[Entries for locating text and elements]
—————
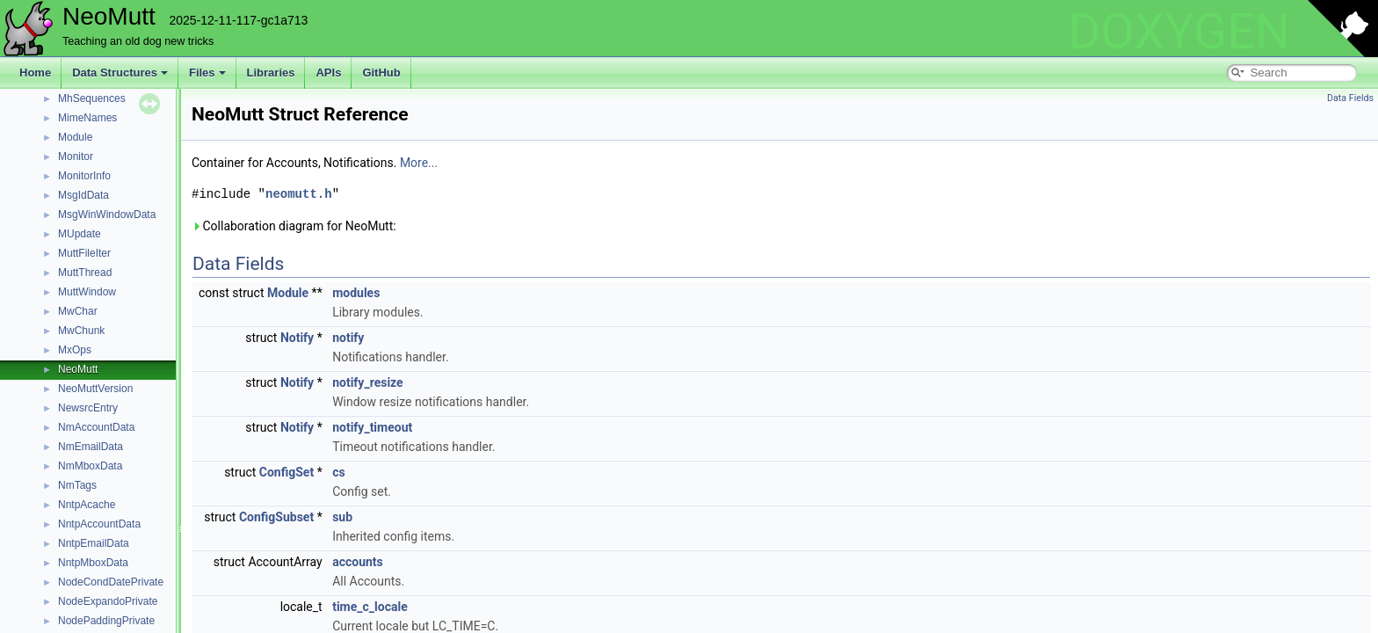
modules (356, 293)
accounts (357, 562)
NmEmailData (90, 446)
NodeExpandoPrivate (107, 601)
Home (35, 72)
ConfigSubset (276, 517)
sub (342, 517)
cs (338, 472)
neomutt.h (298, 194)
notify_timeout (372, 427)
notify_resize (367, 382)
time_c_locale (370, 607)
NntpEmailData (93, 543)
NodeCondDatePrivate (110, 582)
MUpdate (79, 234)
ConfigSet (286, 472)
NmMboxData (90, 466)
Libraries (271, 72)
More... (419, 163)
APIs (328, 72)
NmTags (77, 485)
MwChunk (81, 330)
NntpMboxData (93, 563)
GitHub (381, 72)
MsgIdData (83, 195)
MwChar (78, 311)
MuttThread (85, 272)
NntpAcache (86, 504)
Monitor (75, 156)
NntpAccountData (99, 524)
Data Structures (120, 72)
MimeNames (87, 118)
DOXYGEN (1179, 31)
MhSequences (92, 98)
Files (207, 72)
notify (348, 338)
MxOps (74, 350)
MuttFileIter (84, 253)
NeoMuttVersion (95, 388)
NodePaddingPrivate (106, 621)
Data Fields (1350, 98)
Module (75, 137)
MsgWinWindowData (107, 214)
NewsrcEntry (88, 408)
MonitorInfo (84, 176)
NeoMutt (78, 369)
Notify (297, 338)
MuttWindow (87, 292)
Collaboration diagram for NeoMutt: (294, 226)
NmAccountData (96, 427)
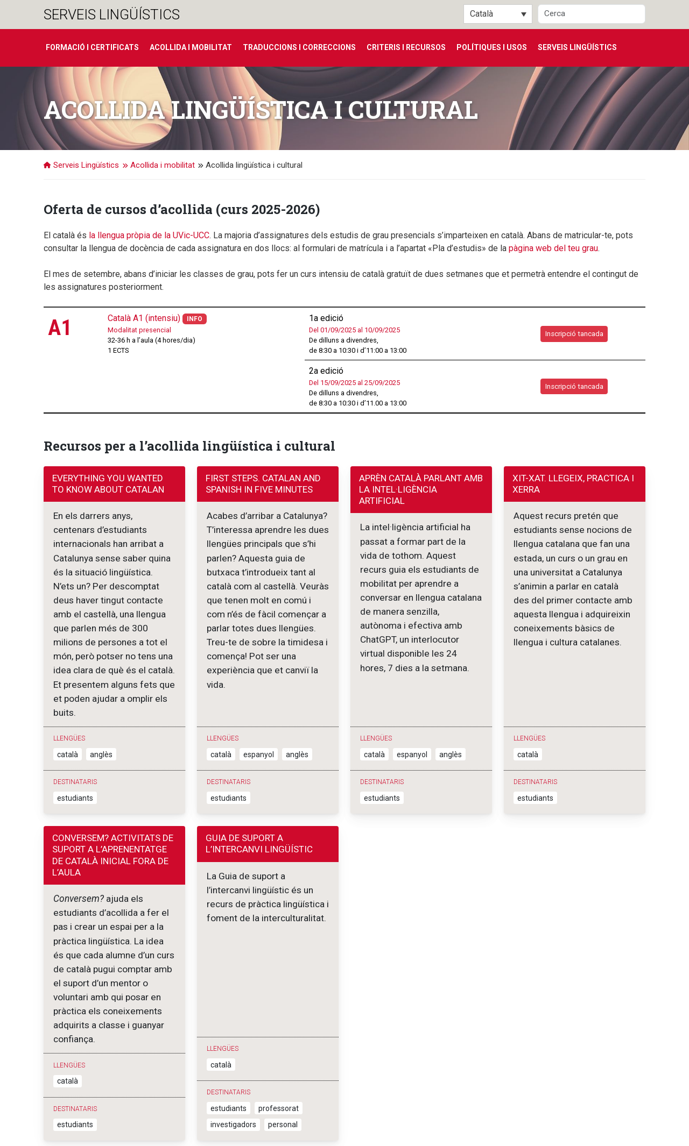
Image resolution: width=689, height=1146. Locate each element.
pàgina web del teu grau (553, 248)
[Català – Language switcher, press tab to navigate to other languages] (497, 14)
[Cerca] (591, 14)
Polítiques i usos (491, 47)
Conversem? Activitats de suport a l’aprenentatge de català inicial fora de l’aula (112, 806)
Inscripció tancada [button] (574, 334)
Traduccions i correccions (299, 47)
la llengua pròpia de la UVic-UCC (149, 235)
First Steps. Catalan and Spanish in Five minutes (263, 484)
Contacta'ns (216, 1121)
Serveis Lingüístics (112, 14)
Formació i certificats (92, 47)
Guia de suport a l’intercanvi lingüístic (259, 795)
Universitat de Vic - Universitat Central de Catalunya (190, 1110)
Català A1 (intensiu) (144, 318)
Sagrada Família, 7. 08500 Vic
—————
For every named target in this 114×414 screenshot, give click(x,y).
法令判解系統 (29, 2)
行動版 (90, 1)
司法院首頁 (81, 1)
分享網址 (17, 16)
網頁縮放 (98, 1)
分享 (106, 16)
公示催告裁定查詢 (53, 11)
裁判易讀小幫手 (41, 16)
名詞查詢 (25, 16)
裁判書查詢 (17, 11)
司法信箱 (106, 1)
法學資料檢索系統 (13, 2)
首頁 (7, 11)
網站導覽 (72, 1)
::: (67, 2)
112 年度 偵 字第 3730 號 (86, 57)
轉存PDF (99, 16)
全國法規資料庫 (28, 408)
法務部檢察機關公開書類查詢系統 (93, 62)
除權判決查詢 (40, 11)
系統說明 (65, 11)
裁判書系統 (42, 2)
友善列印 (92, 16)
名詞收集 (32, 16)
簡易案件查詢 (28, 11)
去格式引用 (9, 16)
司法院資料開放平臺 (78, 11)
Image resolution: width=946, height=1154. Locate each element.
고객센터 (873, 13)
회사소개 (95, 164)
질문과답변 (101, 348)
—————
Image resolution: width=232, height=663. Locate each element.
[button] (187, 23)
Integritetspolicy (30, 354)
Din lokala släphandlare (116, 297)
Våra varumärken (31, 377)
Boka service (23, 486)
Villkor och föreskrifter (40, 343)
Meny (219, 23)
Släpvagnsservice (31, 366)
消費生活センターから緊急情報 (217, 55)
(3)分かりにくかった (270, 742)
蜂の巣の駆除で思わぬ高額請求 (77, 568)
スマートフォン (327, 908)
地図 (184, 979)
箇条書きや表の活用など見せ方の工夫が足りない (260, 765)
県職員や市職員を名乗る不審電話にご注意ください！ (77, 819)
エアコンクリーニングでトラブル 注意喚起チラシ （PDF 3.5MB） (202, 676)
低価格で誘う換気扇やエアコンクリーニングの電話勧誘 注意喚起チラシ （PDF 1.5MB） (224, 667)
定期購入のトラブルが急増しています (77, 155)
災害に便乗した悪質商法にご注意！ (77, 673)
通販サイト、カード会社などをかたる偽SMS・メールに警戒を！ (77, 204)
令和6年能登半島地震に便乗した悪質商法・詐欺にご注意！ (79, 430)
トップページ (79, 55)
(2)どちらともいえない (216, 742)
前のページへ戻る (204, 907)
—————
■ GOAL
Write out, unchanged, every line of the listing from the one containing "エアコンクリーニングでトラブル 注意喚起チラシ （PDF" down to the one containing "前のページへ戻る (204, 907)", including both of those lines.

■ RESULT OF THE EXERCISE
エアコンクリーニングでトラブル 注意喚起チラシ （PDF 3.5MB） (202, 676)
低価格で誘う換気扇やエアコンクリーニングの電話勧誘 注意喚起チラシ （PDF 1.5MB） (224, 667)
定期購入のトラブルが急増しています (77, 155)
災害に便乗した悪質商法にご注意！ (77, 673)
通販サイト、カード会社などをかたる偽SMS・メールに警戒を！ (77, 204)
令和6年能登半島地震に便乗した悪質商法・詐欺にご注意！ (79, 430)
トップページ (79, 55)
(2)どちらともいえない (216, 742)
前のページへ戻る (204, 907)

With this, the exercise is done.